Dunois, se penchant vers Jeanne, lui dit à demi-voix :
– Ce brave homme est maître Jean… le meilleur et le plus hardi coulevrinier qui soit ici ; il est de plus très-expert en ce qui touche le siège d’une ville.
– Je suis contente de rencontrer ici un pays… – répondit la Pucelle en souriant et tendant cordialement son gantelet au canonnier. – J’irai voir demain matin manœuvrer Riflard et Montargis ; nous examinerons ensemble les retranchements de l’ennemi, vous serez mon maître en artillerie, et nous chasserons les Anglais à coups de canon… Dieu aidant !
– Payse ! – s’écria maître Jean transporté d’aise, – rien qu’à vous voir mes bombardes partiraient toutes seules et leur boulet irait droit au but…
Le coulevrinier prononçait ces mots, lorsque Jeanne entendit un cri douloureux et, du haut de son cheval, vit l’un des deux prisonniers anglais emmenés par les soldats tomber soudain à la renverse, sanglant, le crâne ouvert par un coup de manche de pique, que l’un de ces soudards venait de lui asséner sur la tête en s’écriant :
– Regarde bien Jeanne-la-Pucelle… chien de goddon(58) ! aussi vrai que je t’assomme, elle vous boutera tous hors de France !
La guerrière, à l’aspect du sang dont elle avait horreur, pâlit et, par un mouvement plus prompt que la pensée, sauta en bas de son cheval, navrée de la brutalité du soldat, courut à l’Anglais, s’agenouilla près de lui, et soulevant la tête ensanglantée de ce malheureux, s’écria les larmes aux yeux en s’adressant à ceux qui l’entouraient :
– Prenez-le à merci, il est désarmé… venez à son secours(59).

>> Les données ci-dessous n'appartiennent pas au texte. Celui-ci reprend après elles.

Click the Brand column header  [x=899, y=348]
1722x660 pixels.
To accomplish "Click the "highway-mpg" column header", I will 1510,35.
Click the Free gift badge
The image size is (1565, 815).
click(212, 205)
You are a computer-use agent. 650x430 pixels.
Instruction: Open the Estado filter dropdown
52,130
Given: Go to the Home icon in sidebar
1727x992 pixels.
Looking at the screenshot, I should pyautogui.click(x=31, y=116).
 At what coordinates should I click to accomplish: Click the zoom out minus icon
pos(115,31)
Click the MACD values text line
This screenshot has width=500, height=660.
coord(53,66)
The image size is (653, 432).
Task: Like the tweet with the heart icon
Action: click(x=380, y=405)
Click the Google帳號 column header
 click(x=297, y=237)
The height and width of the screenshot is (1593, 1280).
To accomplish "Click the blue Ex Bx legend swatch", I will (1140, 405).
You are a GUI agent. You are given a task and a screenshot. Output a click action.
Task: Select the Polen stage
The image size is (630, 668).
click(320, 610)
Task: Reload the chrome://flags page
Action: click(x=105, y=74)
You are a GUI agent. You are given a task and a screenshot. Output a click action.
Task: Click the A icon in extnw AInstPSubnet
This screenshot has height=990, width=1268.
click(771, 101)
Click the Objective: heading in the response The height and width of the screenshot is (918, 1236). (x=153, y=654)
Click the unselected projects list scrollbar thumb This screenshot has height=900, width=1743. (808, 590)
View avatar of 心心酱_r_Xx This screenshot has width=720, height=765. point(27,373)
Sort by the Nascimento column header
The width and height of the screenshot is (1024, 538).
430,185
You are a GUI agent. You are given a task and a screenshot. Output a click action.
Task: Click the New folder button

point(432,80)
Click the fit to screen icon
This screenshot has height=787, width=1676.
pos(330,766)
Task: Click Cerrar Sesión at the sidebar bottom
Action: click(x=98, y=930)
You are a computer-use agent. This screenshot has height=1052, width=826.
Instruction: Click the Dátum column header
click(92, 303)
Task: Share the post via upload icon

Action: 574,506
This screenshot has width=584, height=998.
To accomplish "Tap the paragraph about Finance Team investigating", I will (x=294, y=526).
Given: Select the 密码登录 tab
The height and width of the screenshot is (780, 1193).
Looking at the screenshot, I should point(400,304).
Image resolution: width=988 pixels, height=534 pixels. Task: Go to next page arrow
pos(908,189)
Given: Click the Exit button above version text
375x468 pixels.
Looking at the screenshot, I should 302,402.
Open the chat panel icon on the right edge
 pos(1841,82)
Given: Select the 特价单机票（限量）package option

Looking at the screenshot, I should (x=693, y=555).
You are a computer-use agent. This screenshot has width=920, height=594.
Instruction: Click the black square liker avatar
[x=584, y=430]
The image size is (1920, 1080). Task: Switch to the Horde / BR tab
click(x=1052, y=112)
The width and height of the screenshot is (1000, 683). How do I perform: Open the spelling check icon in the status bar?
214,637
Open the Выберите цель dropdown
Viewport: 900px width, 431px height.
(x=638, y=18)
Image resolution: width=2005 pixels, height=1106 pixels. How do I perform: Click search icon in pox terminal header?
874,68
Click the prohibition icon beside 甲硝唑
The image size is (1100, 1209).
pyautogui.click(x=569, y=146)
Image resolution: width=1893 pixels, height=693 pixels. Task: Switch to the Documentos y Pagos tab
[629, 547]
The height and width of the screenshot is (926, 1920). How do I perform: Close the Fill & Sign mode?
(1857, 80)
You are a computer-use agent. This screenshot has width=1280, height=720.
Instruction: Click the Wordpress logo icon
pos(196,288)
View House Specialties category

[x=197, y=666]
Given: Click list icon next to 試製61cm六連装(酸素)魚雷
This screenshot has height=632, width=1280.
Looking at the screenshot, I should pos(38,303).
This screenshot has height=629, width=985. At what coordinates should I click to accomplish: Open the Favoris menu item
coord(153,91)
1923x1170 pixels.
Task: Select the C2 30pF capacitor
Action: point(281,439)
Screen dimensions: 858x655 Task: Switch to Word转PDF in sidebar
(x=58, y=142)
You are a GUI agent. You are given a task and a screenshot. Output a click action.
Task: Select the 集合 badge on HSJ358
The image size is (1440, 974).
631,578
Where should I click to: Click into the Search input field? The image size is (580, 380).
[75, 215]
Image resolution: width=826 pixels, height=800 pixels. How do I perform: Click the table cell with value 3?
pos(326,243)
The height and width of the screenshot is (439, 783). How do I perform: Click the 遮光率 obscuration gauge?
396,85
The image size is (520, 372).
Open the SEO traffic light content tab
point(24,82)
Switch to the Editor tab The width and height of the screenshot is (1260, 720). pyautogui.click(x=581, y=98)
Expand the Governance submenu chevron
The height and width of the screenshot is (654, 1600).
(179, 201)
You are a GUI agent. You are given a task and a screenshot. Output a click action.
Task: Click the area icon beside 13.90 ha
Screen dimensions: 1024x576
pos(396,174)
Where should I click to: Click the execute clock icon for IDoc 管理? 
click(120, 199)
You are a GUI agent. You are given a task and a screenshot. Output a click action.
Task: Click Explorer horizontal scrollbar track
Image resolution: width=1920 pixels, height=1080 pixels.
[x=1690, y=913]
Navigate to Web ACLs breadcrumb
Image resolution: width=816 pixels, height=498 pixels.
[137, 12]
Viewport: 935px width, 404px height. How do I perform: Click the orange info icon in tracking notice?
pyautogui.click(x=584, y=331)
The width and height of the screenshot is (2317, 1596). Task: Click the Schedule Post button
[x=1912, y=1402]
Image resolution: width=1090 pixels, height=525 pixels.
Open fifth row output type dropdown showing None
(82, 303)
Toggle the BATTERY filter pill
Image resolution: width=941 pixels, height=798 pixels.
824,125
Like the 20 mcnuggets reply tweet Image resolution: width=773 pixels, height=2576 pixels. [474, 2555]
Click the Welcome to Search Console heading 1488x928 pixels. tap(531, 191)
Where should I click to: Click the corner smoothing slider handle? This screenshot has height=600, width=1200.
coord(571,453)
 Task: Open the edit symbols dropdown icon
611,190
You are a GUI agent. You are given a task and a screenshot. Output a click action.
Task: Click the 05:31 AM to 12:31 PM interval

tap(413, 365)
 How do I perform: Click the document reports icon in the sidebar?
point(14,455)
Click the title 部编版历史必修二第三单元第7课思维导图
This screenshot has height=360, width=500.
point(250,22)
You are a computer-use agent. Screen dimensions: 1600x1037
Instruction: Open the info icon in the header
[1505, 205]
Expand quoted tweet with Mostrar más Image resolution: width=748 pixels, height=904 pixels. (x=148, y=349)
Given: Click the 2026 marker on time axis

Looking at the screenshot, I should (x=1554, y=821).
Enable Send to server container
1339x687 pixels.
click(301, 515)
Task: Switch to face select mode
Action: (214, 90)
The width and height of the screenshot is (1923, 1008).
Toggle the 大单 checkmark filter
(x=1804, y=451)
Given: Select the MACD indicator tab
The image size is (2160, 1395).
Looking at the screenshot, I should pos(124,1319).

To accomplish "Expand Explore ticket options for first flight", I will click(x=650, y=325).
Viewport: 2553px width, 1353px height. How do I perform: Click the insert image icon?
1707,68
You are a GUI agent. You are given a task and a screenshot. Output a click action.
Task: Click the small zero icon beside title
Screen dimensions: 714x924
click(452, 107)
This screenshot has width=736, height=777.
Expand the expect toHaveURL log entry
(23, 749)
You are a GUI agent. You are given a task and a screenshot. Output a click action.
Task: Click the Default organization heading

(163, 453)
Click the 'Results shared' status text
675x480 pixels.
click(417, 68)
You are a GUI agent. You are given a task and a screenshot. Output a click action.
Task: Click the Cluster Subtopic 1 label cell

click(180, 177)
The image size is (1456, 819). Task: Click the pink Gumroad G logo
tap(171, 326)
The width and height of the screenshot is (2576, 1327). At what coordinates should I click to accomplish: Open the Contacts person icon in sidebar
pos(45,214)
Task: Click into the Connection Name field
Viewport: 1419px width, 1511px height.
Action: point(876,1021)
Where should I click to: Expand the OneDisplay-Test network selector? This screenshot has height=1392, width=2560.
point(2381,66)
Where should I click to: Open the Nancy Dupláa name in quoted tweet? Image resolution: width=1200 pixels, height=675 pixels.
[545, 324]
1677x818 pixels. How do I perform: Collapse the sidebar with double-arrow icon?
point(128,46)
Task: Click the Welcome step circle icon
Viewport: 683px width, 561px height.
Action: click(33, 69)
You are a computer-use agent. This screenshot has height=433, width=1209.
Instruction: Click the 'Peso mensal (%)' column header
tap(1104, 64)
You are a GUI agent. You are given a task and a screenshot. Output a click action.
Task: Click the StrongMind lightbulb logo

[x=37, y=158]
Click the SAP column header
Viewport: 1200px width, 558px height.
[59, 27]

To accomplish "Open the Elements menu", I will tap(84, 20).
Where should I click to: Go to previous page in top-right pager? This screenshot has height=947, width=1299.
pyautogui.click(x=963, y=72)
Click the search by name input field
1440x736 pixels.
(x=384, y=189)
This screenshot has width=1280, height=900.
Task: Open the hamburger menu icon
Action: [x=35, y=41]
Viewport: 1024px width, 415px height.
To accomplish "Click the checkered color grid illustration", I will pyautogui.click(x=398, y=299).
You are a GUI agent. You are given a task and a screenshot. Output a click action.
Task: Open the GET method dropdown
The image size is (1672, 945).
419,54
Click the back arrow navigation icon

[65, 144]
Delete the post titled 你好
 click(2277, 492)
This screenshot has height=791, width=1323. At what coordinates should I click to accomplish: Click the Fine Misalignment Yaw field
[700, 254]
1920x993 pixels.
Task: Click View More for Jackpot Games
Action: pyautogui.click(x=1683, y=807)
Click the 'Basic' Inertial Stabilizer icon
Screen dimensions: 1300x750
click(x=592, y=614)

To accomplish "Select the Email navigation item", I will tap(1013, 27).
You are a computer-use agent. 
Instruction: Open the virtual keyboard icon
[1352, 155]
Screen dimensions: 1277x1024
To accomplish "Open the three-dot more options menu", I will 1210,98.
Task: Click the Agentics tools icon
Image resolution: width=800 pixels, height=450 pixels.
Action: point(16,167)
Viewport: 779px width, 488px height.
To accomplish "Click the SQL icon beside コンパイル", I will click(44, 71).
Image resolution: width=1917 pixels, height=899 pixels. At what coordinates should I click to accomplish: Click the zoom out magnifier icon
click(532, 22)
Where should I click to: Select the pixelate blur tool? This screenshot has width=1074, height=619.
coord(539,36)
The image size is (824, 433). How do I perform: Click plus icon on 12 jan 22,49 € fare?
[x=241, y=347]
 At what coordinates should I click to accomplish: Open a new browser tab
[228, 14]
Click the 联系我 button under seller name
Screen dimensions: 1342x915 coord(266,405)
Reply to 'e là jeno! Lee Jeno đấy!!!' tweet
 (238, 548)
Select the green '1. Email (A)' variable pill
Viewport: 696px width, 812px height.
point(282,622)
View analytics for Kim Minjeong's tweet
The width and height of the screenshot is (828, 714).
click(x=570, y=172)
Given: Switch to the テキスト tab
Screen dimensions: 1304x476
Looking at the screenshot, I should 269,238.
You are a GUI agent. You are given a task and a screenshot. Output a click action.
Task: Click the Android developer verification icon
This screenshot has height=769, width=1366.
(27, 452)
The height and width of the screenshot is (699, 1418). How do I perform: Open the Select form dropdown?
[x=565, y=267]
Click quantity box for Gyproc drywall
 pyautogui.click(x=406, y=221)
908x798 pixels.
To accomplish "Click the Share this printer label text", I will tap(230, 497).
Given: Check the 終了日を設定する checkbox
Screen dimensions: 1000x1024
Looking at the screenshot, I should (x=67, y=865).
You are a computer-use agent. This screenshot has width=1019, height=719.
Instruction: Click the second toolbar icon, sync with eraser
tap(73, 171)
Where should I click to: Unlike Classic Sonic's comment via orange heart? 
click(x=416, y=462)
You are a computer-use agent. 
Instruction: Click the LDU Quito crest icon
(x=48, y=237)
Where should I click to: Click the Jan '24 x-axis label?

À cet appel miséricordieux quelques femmes, émues de pitié, entourèrent le blessé, déchirèrent leurs mouchoirs et bandèrent sa plaie, tandis que la guerrière, toujours agenouillée, soutenait la tête de l’Anglais. Il reprit ses sens, et à l’aspect du beau visage de la jeune fille, empreint de compassion, il joignit les mains avec adoration et pleura…
– Va, pauvre soldat ! ne crains rien, l’on ne te fera plus de mal ! – lui dit Jeanne en se relevant ; et elle mit le pied à l’étrier que lui présentait son petit page Imerguet.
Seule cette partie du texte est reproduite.